Figure 8 shows the carbon-fibre-and-aluminium-metal-based fibre–metal laminate surface morphology in 3.5% NaCl solution with and without the aerva-lanata-flower inhibitor. Figure 8a shows the bare carbon-fibre-and-aluminium-metal-based fibre–metal laminates that were subjected to polishing before undergoing SEM, whereas Figure 8b shows the SEM image of the bare carbon-fibre-and-aluminium-metal-based fibre–metal laminate after eight hours of immersion in 3.5% NaCl, and Figure 8c shows the SEM image of the carbon-fibre-and-aluminium-metal-based fibre–metal laminates that were immersed in 3.5% NaCl and also coated with the Aerva-lanata extract. The surface morphology of the carbon-fibre-and-aluminium-metal-based fibre–metal-laminate specimen was incredibly rough due to surface corrosion when the specimen was immersed in the 3.5% NaCl solution, but the specimen that was coated with the Aerva-lanata extract showed less surface morphology than Figure 8b. This is due to the formation of an extract-solution protective layer on the carbon-fibre-and-aluminium-metal-based fibre–metal-laminate surface. The smoother surface was obtained by the presence of the green corrosion inhibitor on the surface of the carbon-fibre-and-aluminium-metal-based fibre–metal laminates [29]. The effect of microstructure was investigated by comparing the corrosion behaviour of the devitrified (crystalline) to that of the non-crystalline BMG. The results were similar to those reported in a previous study by Peter et al., wherein the corrosion current density from crystalline BMG was slightly greater than the non-crystalline structure. Surface oxide layers can exhibit different potentials than the base metal, and thus affect corrosion behaviour. For example, the standard reversible electrode potential for titanium is negative, but in practice, the electrode potential of titanium in the galvanic series is positive because of the passive oxide layer on the surface.

4. Conclusions

For the first time in a basic medium, the Aerva-lanata flower was successfully employed as a green corrosion inhibitor for carbon-fibre-and-aluminium-metal-based fibre–metal laminates. In fact, the flower of aerva lanata contains aromatic rings, heteroatoms, and oxygen, which makes it a suitable candidate for acting as an inhibitor in the basic medium. The inhibition efficiency reached a maximum of about 92 percent with electrochemical techniques in the presence of 600 ppm inhibitor.

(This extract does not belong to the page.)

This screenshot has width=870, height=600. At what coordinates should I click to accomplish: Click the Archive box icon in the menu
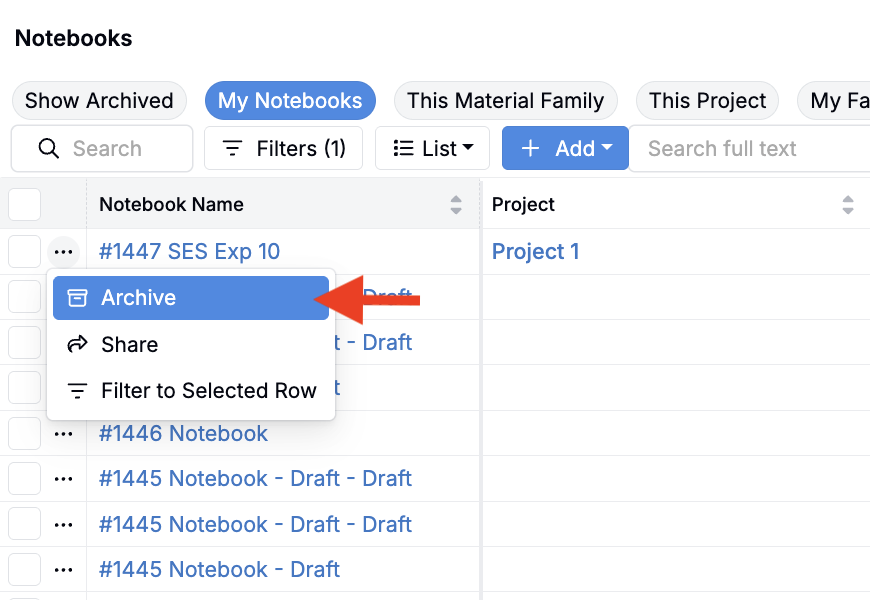click(x=77, y=298)
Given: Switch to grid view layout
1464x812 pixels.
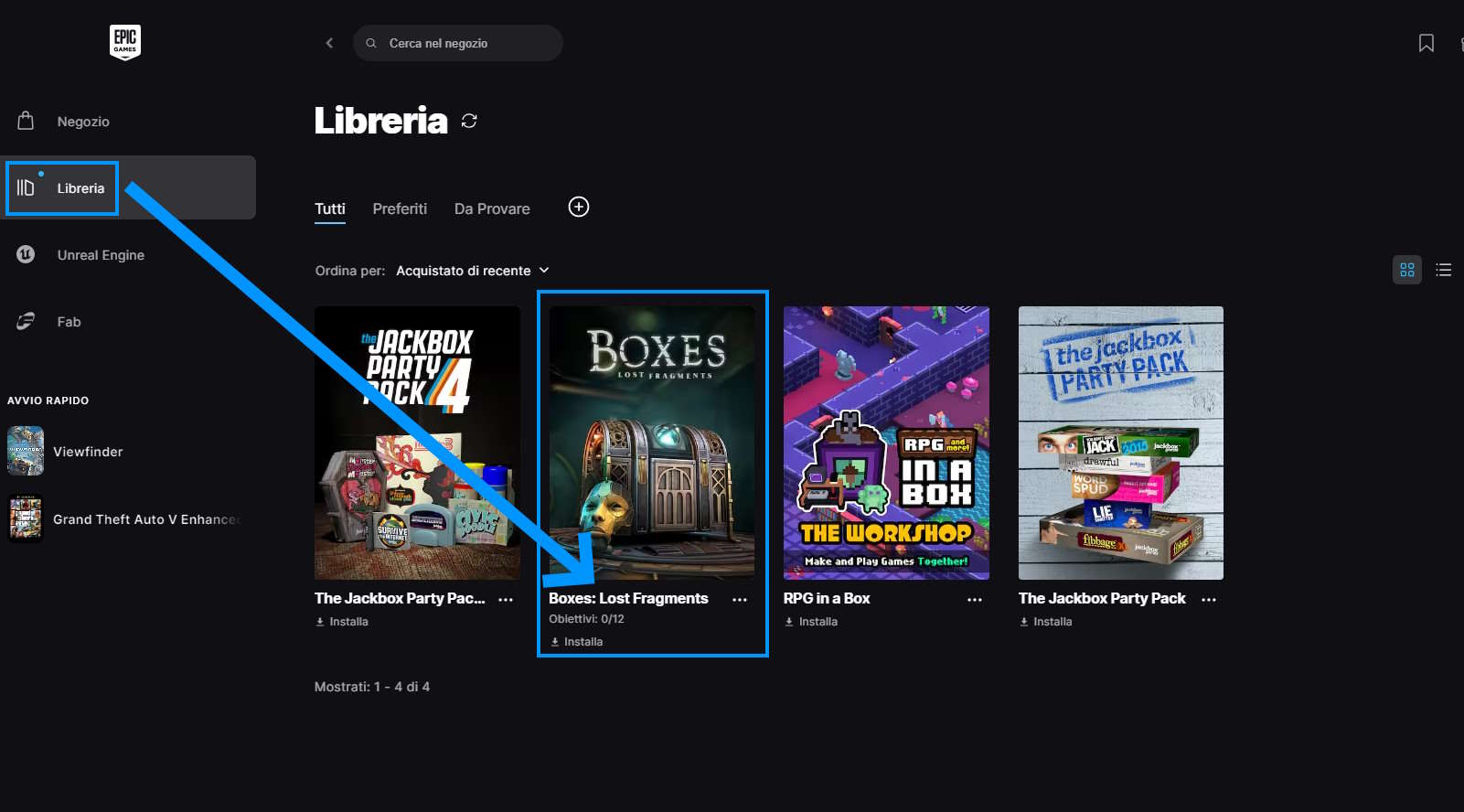Looking at the screenshot, I should 1406,270.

SEM analysis was used to analyse the surface morphology of the carbon-fibre-and-aluminium-metal-based fibre–metal-laminate microstructure in the absence and presence of the aerva-lanata-extract inhibitor. The Langmuir adsorption isotherm was detected as the inhibition mechanism. Due to the complex protective film formation between the inhibitor and the metal surface ions, there was a decrease in charge and ion transfer on the metal surface, which was recognised as the reason for the existence of the inhibition property.